A second iteration of the AirBubble concept, a restorative space realised in Nyon, Switzerland in 2024, continues this trajectory: thirty-six bioreactors, 350 litres of Chlorella, an inverted conical roof that drives natural ventilation and continuous air recirculation. The architecture is soft-edged, defined by membrane and air pressure, entirely oriented around the act of breathing.
Planetary Scales
The most recent project to emerge from ecoLogicStudio's research, FundamentAI, presented at the 2025 Venice Architecture Biennale in collaboration with the Synthetic Landscape Lab at Innsbruck University and the Urban Morphogenesis Lab at the Bartlett, UCL, extends the studio's inquiry to a different kind of nonhuman intelligence: the living data of the Venetian lagoon. The installation integrates real-time ecological signals — acidity levels, microbial activity, light — with multimodal AI systems to generate responsive architectural forms. Bio-fabricated, biodegradable 3D-printed columns shift under subtle lighting effects that encode environmental data streams. Visitors scan a QR code and upload images of Venice; the system processes these inputs against the lagoon's own signals to generate speculative urban models.
The project's founding concept, which Poletto and Pasquero call Capsule Urbanism, imagines compact, modular, ecologically responsive architectural elements as the building blocks of a new kind of urban fabric — one in which the environment is an active participant rather than a backdrop. It is a vision with particular relevance to coastal cities facing ecological precarity, and to rapid-urbanisation contexts in the Global South where the adaptive, data-integrated models that ecoLogicStudio is developing could offer genuinely different strategies for climate-resilient development.
CryflorE carries this thinking to its most speculative conclusion: an entire city imagined as a distributed network of living infrastructure, where modular hexagonal units hosting photosynthetic organisms embedded in biogel panels absorb CO2, produce energy, and connect into larger networks through conductive pathways inspired by natural growth patterns. The city becomes a metabolism. Building surfaces become active environmental interfaces. Light signals and digital feedback make the exchanges visible, translating biology into spatial condition.
The Pattern Which Connects
Asked which thinker from outside architecture has most shaped their understanding of what a building can be, Pasquero and Poletto name Gregory Bateson — specifically his understanding of ecology as a "pattern which connects." They also name Timothy Morton, Donna Haraway, Frei Otto, and Slavoj Žižek. What these figures share, they suggest, is a refusal to treat ecology as a return to an idealised nature and a willingness to think ecological systems as conditions of entanglement between biology, technology, politics, and culture.
"A building is not an isolated object occupying space," Poletto says. "It is a dynamic participant within larger living systems."

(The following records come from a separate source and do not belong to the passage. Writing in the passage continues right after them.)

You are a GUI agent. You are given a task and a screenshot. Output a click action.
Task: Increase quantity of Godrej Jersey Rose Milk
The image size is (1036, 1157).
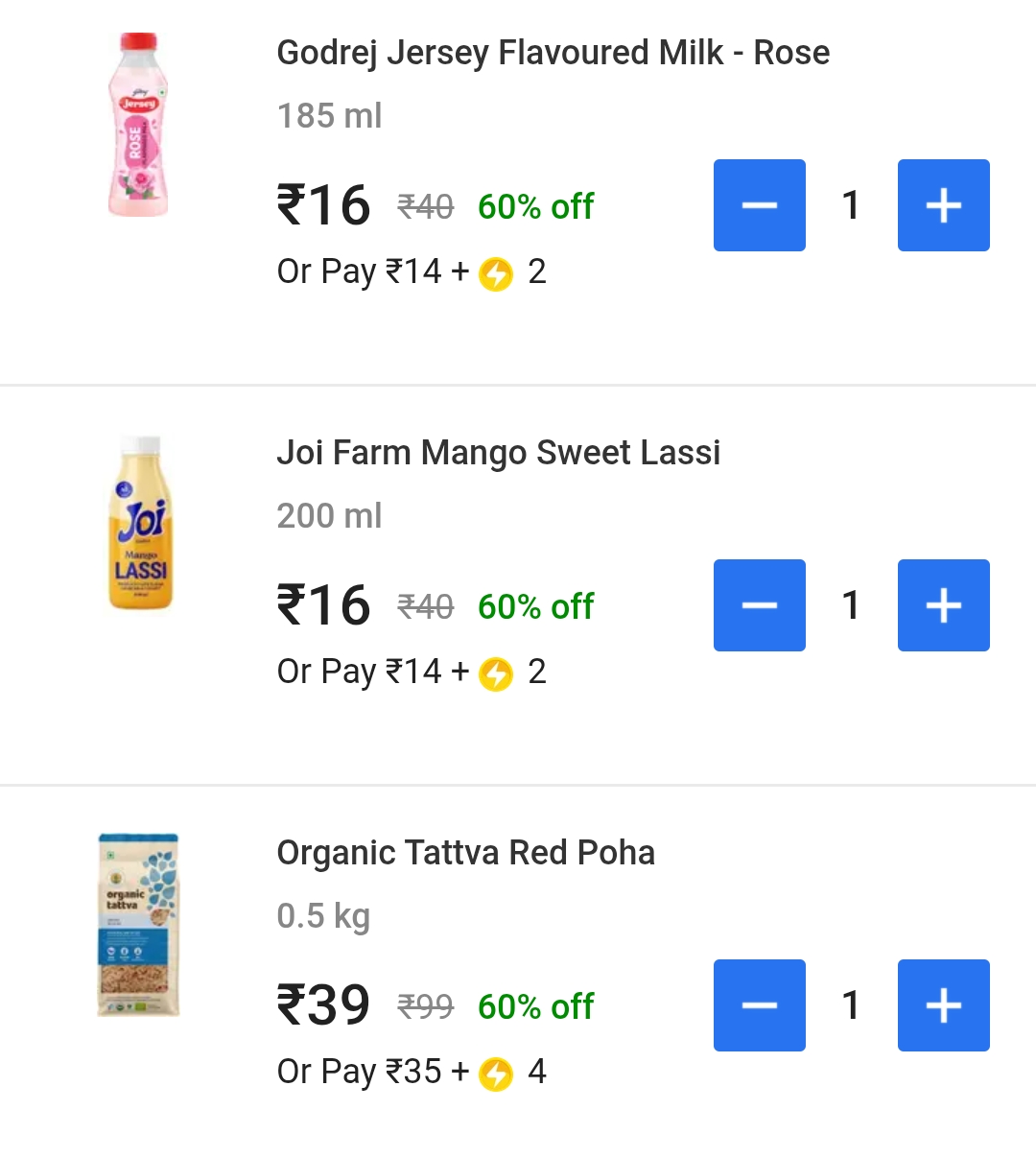[943, 205]
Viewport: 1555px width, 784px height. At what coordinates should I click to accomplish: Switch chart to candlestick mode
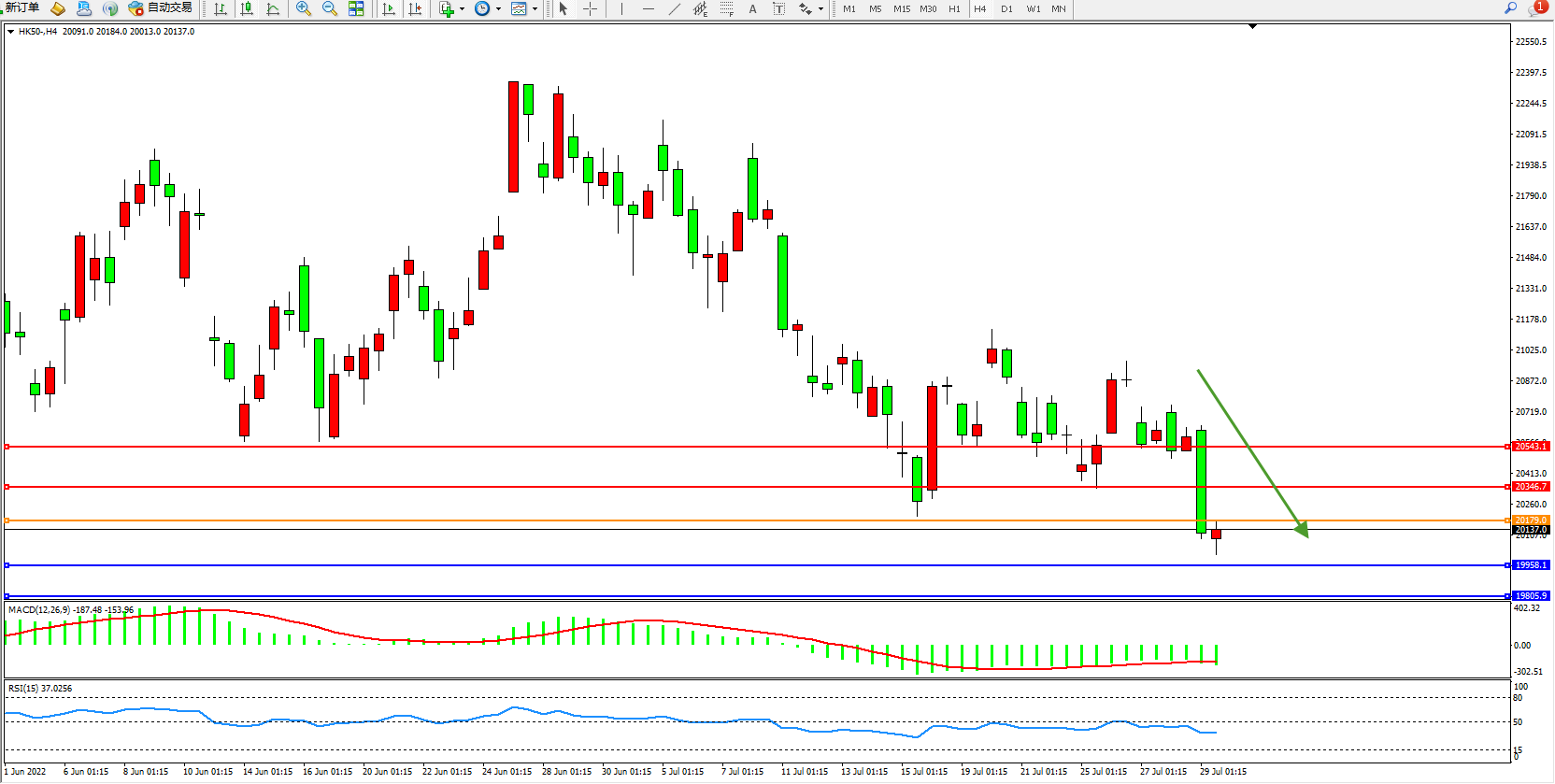247,8
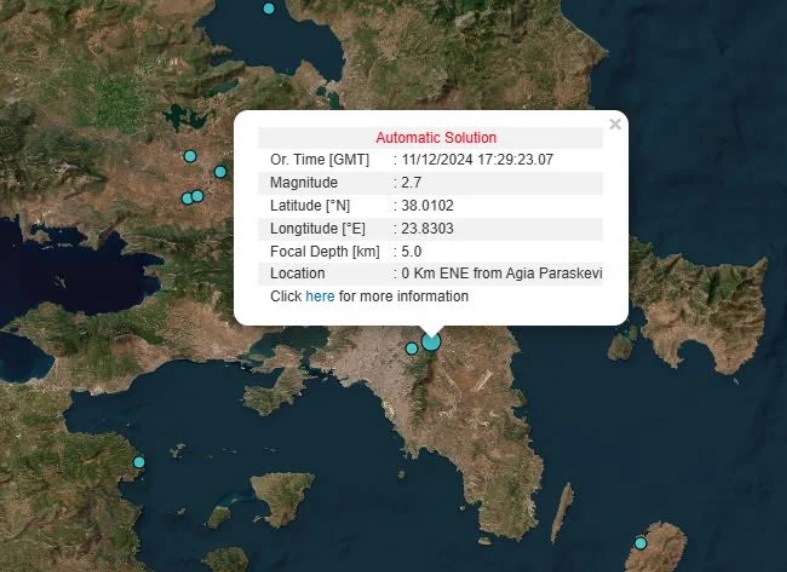787x572 pixels.
Task: Select the small marker beside the large selected marker
Action: click(411, 348)
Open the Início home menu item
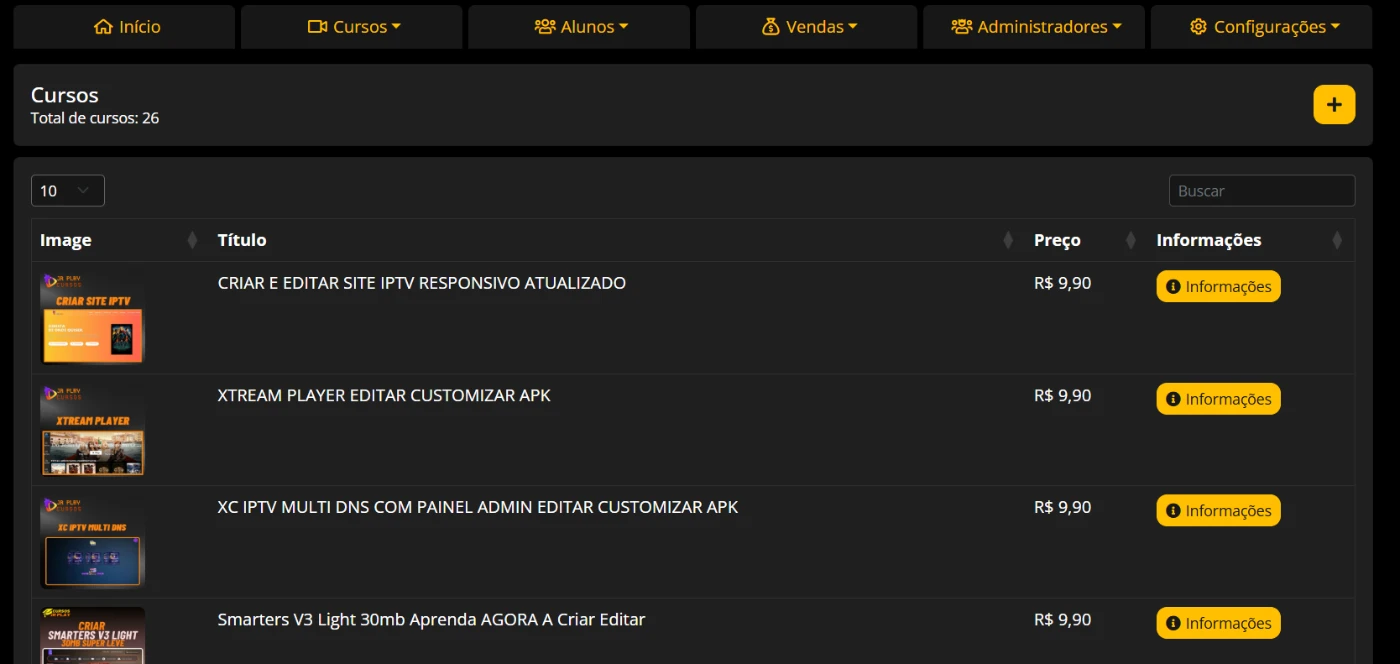 point(126,27)
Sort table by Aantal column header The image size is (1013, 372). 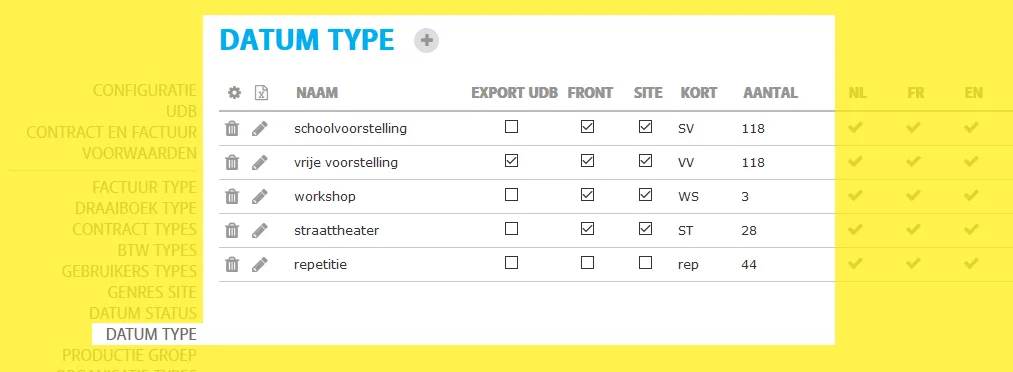point(770,93)
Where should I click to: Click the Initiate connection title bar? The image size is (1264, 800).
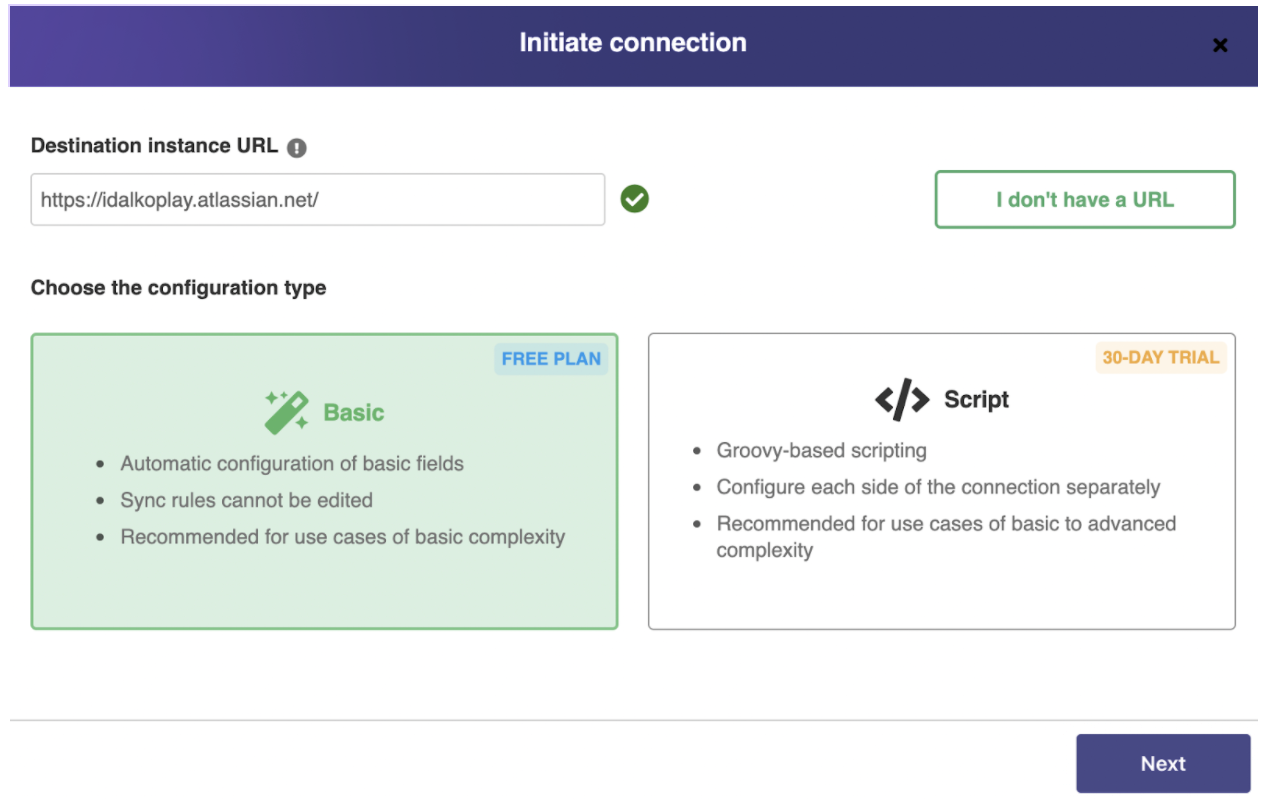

Their book Deep Green: Biodesign in the Age of Artificial Intelligence situates this conviction within a frame that is geological and geographical in its ambition — design as a force operating beyond human perception and lifespan, at the scale of planetary cycles. Yet this is not where the work is actually experienced. It is experienced by a child pumping air into a bioreactor. By a visitor standing inside a living wall, breathing air that has passed through algae. By a teenager in Warsaw photographing the bubbling green of a glass vessel catching afternoon light.
Pasquero is clear on this: "A child pumping air into a bioreactor is already participating in a planetary carbon cycle." The planetary and the intimate are not opposites. They are the same scale, seen from two different distances. Architecture, in ecoLogicStudio's vision, is what makes one legible through the other.